- _What is being asked_
Please write out the complete listing that follows, exactly as it reads.

BEGIN

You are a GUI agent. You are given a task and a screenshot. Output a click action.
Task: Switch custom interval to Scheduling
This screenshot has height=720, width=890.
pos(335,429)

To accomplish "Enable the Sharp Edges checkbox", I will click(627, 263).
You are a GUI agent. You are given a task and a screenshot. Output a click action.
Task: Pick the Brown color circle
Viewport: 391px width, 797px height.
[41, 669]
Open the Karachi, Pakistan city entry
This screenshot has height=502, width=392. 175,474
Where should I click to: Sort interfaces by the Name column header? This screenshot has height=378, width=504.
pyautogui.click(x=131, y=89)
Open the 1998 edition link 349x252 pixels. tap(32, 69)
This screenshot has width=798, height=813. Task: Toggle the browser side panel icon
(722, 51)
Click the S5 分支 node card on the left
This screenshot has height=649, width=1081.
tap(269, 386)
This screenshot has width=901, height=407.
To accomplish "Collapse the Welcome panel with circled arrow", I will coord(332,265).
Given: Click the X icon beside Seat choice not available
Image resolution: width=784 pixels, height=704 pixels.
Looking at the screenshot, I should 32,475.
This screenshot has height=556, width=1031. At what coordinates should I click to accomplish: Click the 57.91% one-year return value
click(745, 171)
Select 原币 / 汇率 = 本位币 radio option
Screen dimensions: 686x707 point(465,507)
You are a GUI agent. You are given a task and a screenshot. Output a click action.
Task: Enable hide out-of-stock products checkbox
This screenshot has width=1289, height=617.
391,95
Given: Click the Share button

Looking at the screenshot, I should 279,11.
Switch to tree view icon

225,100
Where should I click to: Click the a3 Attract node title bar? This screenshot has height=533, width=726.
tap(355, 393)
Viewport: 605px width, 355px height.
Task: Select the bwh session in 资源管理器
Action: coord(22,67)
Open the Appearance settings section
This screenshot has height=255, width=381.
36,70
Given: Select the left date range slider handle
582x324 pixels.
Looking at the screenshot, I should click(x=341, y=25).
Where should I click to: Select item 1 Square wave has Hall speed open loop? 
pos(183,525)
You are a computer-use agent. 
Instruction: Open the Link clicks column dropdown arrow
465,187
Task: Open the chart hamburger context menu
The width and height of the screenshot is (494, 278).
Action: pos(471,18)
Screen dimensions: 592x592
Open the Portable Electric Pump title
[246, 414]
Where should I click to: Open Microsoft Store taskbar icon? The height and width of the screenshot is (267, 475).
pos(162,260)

END

- _Solution_
You are a GUI agent. You are given a task and a screenshot. Output a click action.
Task: Switch custom interval to Scheduling
This screenshot has height=720, width=890.
pos(335,429)

To accomplish "Enable the Sharp Edges checkbox", I will click(627, 263).
You are a GUI agent. You are given a task and a screenshot. Output a click action.
Task: Pick the Brown color circle
Viewport: 391px width, 797px height.
[41, 669]
Open the Karachi, Pakistan city entry
This screenshot has height=502, width=392. 175,474
Where should I click to: Sort interfaces by the Name column header? This screenshot has height=378, width=504.
pyautogui.click(x=131, y=89)
Open the 1998 edition link 349x252 pixels. tap(32, 69)
This screenshot has width=798, height=813. Task: Toggle the browser side panel icon
(722, 51)
Click the S5 分支 node card on the left
This screenshot has height=649, width=1081.
tap(269, 386)
This screenshot has width=901, height=407.
To accomplish "Collapse the Welcome panel with circled arrow", I will coord(332,265).
Given: Click the X icon beside Seat choice not available
Image resolution: width=784 pixels, height=704 pixels.
Looking at the screenshot, I should 32,475.
This screenshot has height=556, width=1031. At what coordinates should I click to accomplish: Click the 57.91% one-year return value
click(745, 171)
Select 原币 / 汇率 = 本位币 radio option
Screen dimensions: 686x707 point(465,507)
You are a GUI agent. You are given a task and a screenshot. Output a click action.
Task: Enable hide out-of-stock products checkbox
This screenshot has width=1289, height=617.
391,95
Given: Click the Share button

Looking at the screenshot, I should 279,11.
Switch to tree view icon

225,100
Where should I click to: Click the a3 Attract node title bar? This screenshot has height=533, width=726.
tap(355, 393)
Viewport: 605px width, 355px height.
Task: Select the bwh session in 资源管理器
Action: coord(22,67)
Open the Appearance settings section
This screenshot has height=255, width=381.
36,70
Given: Select the left date range slider handle
582x324 pixels.
Looking at the screenshot, I should click(x=341, y=25).
Where should I click to: Select item 1 Square wave has Hall speed open loop? 
pos(183,525)
You are a computer-use agent. 
Instruction: Open the Link clicks column dropdown arrow
465,187
Task: Open the chart hamburger context menu
The width and height of the screenshot is (494, 278).
Action: pos(471,18)
Screen dimensions: 592x592
Open the Portable Electric Pump title
[246, 414]
Where should I click to: Open Microsoft Store taskbar icon? The height and width of the screenshot is (267, 475).
pos(162,260)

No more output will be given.